▸ **DIRECTIONS FOR THIS TASK**
Only the words of the entries are wanted, repeated exactly and without images.

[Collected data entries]
*** Begin section ***
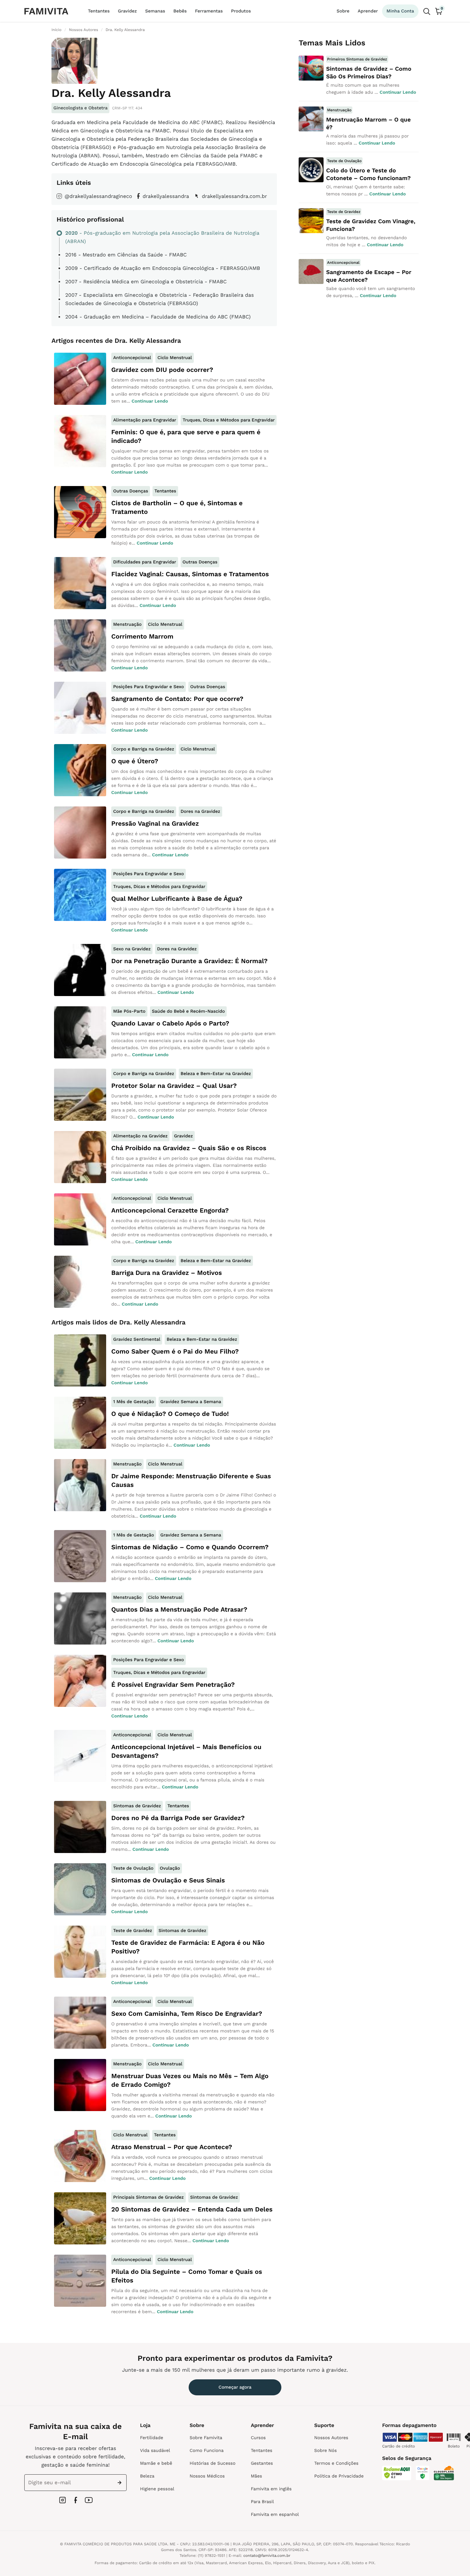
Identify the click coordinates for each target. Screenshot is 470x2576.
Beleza (147, 2476)
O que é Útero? (134, 761)
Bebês (180, 11)
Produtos (241, 11)
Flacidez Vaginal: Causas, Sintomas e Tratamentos (190, 574)
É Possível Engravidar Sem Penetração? (173, 1684)
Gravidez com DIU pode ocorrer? (162, 369)
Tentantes (99, 11)
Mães (256, 2476)
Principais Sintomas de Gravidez (148, 2197)
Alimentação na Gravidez (140, 1136)
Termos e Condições (336, 2463)
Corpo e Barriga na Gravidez (143, 749)
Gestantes (262, 2463)
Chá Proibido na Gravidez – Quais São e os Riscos (188, 1148)
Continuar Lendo (149, 401)
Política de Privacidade (339, 2476)
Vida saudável (155, 2450)
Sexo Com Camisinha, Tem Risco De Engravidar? (186, 2013)
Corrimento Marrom (142, 636)
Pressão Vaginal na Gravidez (155, 823)
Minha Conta (400, 11)
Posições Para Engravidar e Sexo (148, 686)
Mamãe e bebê (156, 2463)
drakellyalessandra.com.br (234, 196)
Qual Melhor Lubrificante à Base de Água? (176, 898)
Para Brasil (262, 2501)
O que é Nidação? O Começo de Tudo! (170, 1414)
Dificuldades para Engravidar (144, 562)
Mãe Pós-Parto (129, 1011)
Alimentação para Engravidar (144, 420)
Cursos (258, 2437)
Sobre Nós (325, 2450)
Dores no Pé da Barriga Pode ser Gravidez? (178, 1818)
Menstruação (127, 624)
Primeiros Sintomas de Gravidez (357, 59)
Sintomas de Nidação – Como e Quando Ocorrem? (190, 1547)
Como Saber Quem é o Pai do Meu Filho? (175, 1351)
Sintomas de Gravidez (137, 1806)
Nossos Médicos (207, 2476)
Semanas (155, 11)
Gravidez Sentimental (136, 1339)
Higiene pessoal (157, 2489)
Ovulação (170, 1868)
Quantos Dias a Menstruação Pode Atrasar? (179, 1609)
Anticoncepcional (132, 357)
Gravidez (127, 11)
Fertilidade (151, 2437)
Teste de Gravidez (132, 1930)
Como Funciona (206, 2450)
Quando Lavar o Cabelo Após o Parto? (170, 1023)
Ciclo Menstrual (174, 357)
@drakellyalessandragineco (98, 196)
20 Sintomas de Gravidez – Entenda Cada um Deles (191, 2209)
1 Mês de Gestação (133, 1401)
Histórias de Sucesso (212, 2463)
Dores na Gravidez (200, 811)
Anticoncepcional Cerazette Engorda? (170, 1210)
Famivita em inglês (271, 2489)
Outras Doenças (130, 491)
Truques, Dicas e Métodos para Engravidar (229, 420)
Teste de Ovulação (133, 1868)
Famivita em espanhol (275, 2514)
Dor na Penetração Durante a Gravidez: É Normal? (189, 961)
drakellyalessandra (166, 196)
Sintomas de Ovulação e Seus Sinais (168, 1880)
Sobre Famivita (206, 2437)
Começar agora (235, 2387)
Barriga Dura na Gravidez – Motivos (166, 1272)
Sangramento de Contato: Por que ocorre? (177, 699)
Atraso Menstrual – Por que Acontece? (171, 2147)
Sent (120, 2482)
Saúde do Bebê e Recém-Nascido (188, 1011)
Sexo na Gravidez (132, 949)
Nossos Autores (331, 2437)
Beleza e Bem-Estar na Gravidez (216, 1073)
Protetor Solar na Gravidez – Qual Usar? (174, 1085)
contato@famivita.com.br (267, 2555)
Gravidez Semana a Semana (191, 1401)
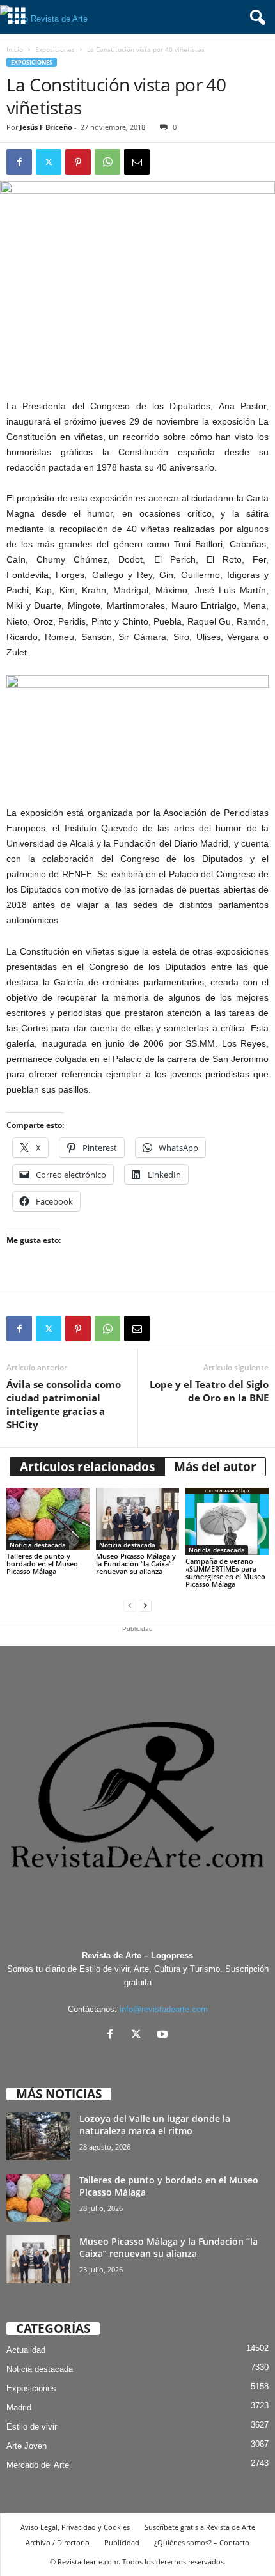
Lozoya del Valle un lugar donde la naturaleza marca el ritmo (154, 2124)
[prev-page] (129, 1605)
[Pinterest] (78, 162)
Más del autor (215, 1466)
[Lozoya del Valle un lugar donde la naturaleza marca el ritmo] (38, 2136)
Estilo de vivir (31, 2427)
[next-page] (145, 1605)
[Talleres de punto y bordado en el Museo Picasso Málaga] (48, 1519)
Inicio (14, 49)
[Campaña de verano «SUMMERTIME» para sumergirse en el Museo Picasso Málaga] (227, 1521)
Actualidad (25, 2350)
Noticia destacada (38, 1544)
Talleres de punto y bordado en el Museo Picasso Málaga (42, 1563)
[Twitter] (48, 162)
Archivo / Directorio (58, 2542)
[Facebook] (19, 162)
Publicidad (121, 2542)
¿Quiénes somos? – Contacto (201, 2542)
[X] (139, 2035)
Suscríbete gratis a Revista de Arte (200, 2527)
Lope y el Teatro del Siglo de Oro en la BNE (209, 1391)
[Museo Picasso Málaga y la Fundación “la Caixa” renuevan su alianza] (137, 1519)
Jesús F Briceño (46, 127)
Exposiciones (55, 49)
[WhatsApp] (107, 162)
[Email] (137, 162)
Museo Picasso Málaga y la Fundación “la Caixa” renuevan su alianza (136, 1563)
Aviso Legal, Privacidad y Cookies (75, 2527)
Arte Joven (26, 2446)
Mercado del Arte (37, 2465)
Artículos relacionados (87, 1466)
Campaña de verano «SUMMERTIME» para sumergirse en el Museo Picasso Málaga (225, 1572)
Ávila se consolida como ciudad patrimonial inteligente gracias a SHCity (63, 1404)
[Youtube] (164, 2035)
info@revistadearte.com (164, 2009)
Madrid (18, 2407)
*** End section ***
▸ **EXERCISE RESULT**
Identify the click coordinates for each target. Screenshot is 470x2576.
Beleza (147, 2476)
O que é Útero? (134, 761)
Bebês (180, 11)
Produtos (241, 11)
Flacidez Vaginal: Causas, Sintomas e Tratamentos (190, 574)
É Possível Engravidar Sem Penetração? (173, 1684)
Gravidez com DIU pode ocorrer? (162, 369)
Tentantes (99, 11)
Mães (256, 2476)
Principais Sintomas de Gravidez (148, 2197)
Alimentação na Gravidez (140, 1136)
Termos e Condições (336, 2463)
Corpo e Barriga na Gravidez (143, 749)
Gestantes (262, 2463)
Chá Proibido na Gravidez – Quais São e os Riscos (188, 1148)
Continuar Lendo (149, 401)
Política de Privacidade (339, 2476)
Vida saudável (155, 2450)
Sexo Com Camisinha, Tem Risco De Engravidar? (186, 2013)
Corrimento Marrom (142, 636)
Pressão Vaginal na Gravidez (155, 823)
Minha Conta (400, 11)
Posições Para Engravidar e Sexo (148, 686)
Mamãe e bebê (156, 2463)
drakellyalessandra.com.br (234, 196)
Qual Melhor Lubrificante à Base de Água? (176, 898)
Para Brasil (262, 2501)
O que é Nidação? O Começo de Tudo! (170, 1414)
Dificuldades para Engravidar (144, 562)
Mãe Pós-Parto (129, 1011)
Alimentação para Engravidar (144, 420)
Cursos (258, 2437)
Sobre Nós (325, 2450)
Dores no Pé da Barriga Pode ser Gravidez? (178, 1818)
Menstruação (127, 624)
Primeiros Sintomas de Gravidez (357, 59)
Sintomas de Nidação – Como e Quando Ocorrem? (190, 1547)
Como Saber Quem é o Pai do Meu Filho? (175, 1351)
Sintomas de Gravidez (137, 1806)
Nossos Médicos (207, 2476)
Semanas (155, 11)
Gravidez Sentimental (136, 1339)
Higiene pessoal (157, 2489)
Ovulação (170, 1868)
Quantos Dias a Menstruação Pode Atrasar? (179, 1609)
Anticoncepcional (132, 357)
Gravidez (127, 11)
Fertilidade (151, 2437)
Teste de Gravidez (132, 1930)
Como Funciona (206, 2450)
Quando Lavar o Cabelo Após o Parto? (170, 1023)
Ciclo Menstrual (174, 357)
@drakellyalessandragineco (98, 196)
20 Sintomas de Gravidez – Entenda Cada um Deles (191, 2209)
1 Mês de Gestação (133, 1401)
Histórias de Sucesso (212, 2463)
Dores na Gravidez (200, 811)
Anticoncepcional Cerazette Engorda? (170, 1210)
Famivita em inglês (271, 2489)
Outras Doenças (130, 491)
Truques, Dicas e Métodos para Engravidar (229, 420)
Teste de Ovulação (133, 1868)
Famivita em espanhol (275, 2514)
Dor na Penetração Durante a Gravidez: É Normal? (189, 961)
drakellyalessandra (166, 196)
Sintomas de Ovulação e Seus Sinais (168, 1880)
Sobre Famivita (206, 2437)
Começar agora (235, 2387)
Barriga Dura na Gravidez – Motivos (166, 1272)
Sangramento de Contato: Por que ocorre? (177, 699)
Atraso Menstrual – Por que Acontece? (171, 2147)
Sent (120, 2482)
Saúde do Bebê e Recém-Nascido (188, 1011)
Sexo na Gravidez (132, 949)
Nossos Autores (331, 2437)
Beleza e Bem-Estar na Gravidez (216, 1073)
Protetor Solar na Gravidez – Qual Usar? (174, 1085)
contato@famivita.com.br (267, 2555)
Gravidez Semana a Semana (191, 1401)
Lozoya del Valle un lugar donde la naturaleza marca el ritmo (154, 2124)
[prev-page] (129, 1605)
[Pinterest] (78, 162)
Más del autor (215, 1466)
[Lozoya del Valle un lugar donde la naturaleza marca el ritmo] (38, 2136)
Estilo de vivir (31, 2427)
[next-page] (145, 1605)
[Talleres de punto y bordado en el Museo Picasso Málaga] (48, 1519)
Inicio (14, 49)
[Campaña de verano «SUMMERTIME» para sumergirse en el Museo Picasso Málaga] (227, 1521)
Actualidad (25, 2350)
Noticia destacada (38, 1544)
Talleres de punto y bordado en el Museo Picasso Málaga (42, 1563)
[Twitter] (48, 162)
Archivo / Directorio (58, 2542)
[Facebook] (19, 162)
Publicidad (121, 2542)
¿Quiénes somos? – Contacto (201, 2542)
[X] (139, 2035)
Suscríbete gratis a Revista de Arte (200, 2527)
Lope y el Teatro del Siglo de Oro en la BNE (209, 1391)
[Museo Picasso Málaga y la Fundación “la Caixa” renuevan su alianza] (137, 1519)
Jesús F Briceño (46, 127)
Exposiciones (55, 49)
[WhatsApp] (107, 162)
[Email] (137, 162)
Museo Picasso Málaga y la Fundación “la Caixa” renuevan su alianza (136, 1563)
Aviso Legal, Privacidad y Cookies (75, 2527)
Arte Joven (26, 2446)
Mercado del Arte (37, 2465)
Artículos relacionados (87, 1466)
Campaña de verano «SUMMERTIME» para sumergirse en el Museo Picasso Málaga (225, 1572)
Ávila se consolida como ciudad patrimonial inteligente gracias a SHCity (63, 1404)
[Youtube] (164, 2035)
info@revistadearte.com (164, 2009)
Madrid (18, 2407)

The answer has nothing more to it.